So I've been trying to use Stunnel (http://www.stunnel.org/) on an unsecured wireless network I use fairly frequently to try to secure my traffic (and no, I can't just use vanilla SSH -- outgoing SSH traffic is blocked).
After some testing it looks like Stunnel, being that it's just an SSL connection, is pretty much transparent from any other SSL connection (like, say, Gmail or a banking site or whatever).
The only problem, is, apparently, some router or other piece of infrastructure on this network -- SOMETIMES -- blocks outgoing SSL connections. It would make perfect sense if they blocked outgoing port 443, or if SSL traffic was always filtered, but this is not the case: SSL-enabled web pages (again, Gmail, for example) work just fine 100% of the time, but Stunnel doesn't seem to be able to successfully open a connection at all.
So as a test I tried just using "openssl s_client" to see what exact was going wrong -- and here's where things get weird. The openssl client successfully connects, say, 50%-ish of the time. The rest of the time, it gets a packet from some Cisco piece of hardware that tells it to drop the connection (I confirmed this through Wireshark).

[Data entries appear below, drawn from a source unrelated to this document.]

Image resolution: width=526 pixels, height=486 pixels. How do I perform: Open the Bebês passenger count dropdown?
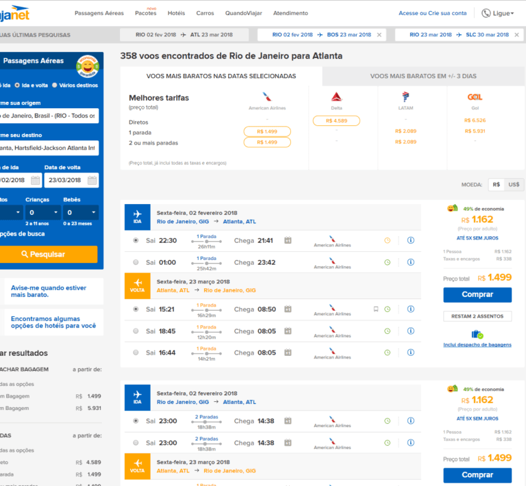tap(80, 213)
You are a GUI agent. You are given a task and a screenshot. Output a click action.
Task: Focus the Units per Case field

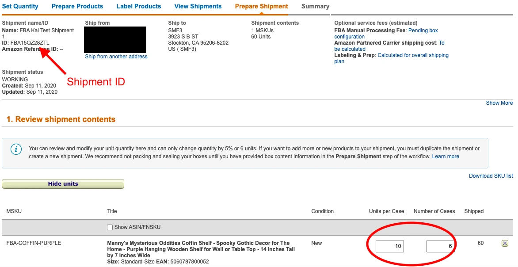(x=389, y=246)
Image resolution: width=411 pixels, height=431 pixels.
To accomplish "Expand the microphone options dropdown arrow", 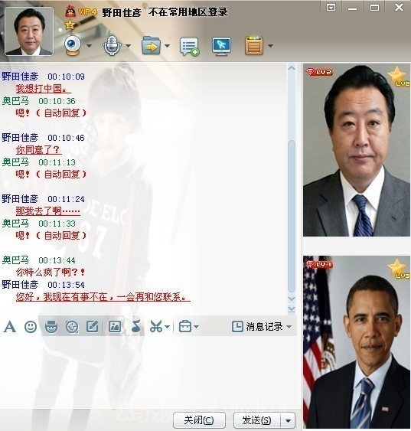I will [x=128, y=46].
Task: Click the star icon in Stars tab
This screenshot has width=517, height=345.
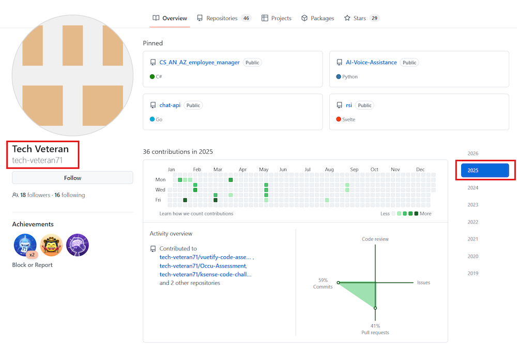Action: [347, 18]
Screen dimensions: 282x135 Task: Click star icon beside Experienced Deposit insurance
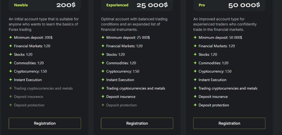[103, 97]
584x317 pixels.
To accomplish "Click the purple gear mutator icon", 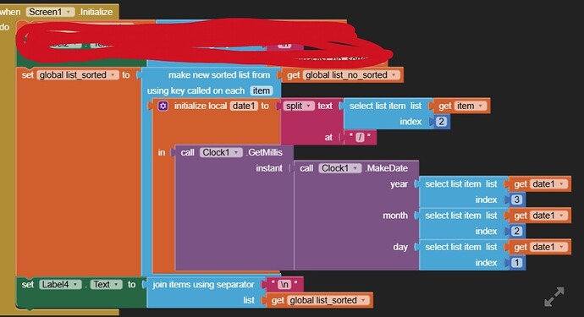I will pos(163,106).
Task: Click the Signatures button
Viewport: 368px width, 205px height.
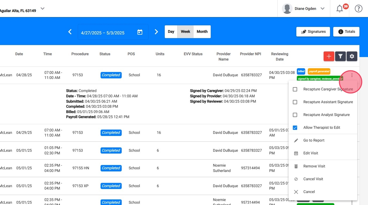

So anyway, my question is, what method can I use to figure out why this router is (sometimes) blocking my outgoing connection and other times does not, and what should I try to get it to leave Stunnel traffic alone the same way it does to SSL websites?
I can tell, like I said, that I'm receiving some drop packets from a piece of Cisco hardware, but after looking through some packet captures I can't really tell what the difference is between a blocked connection and a working connection.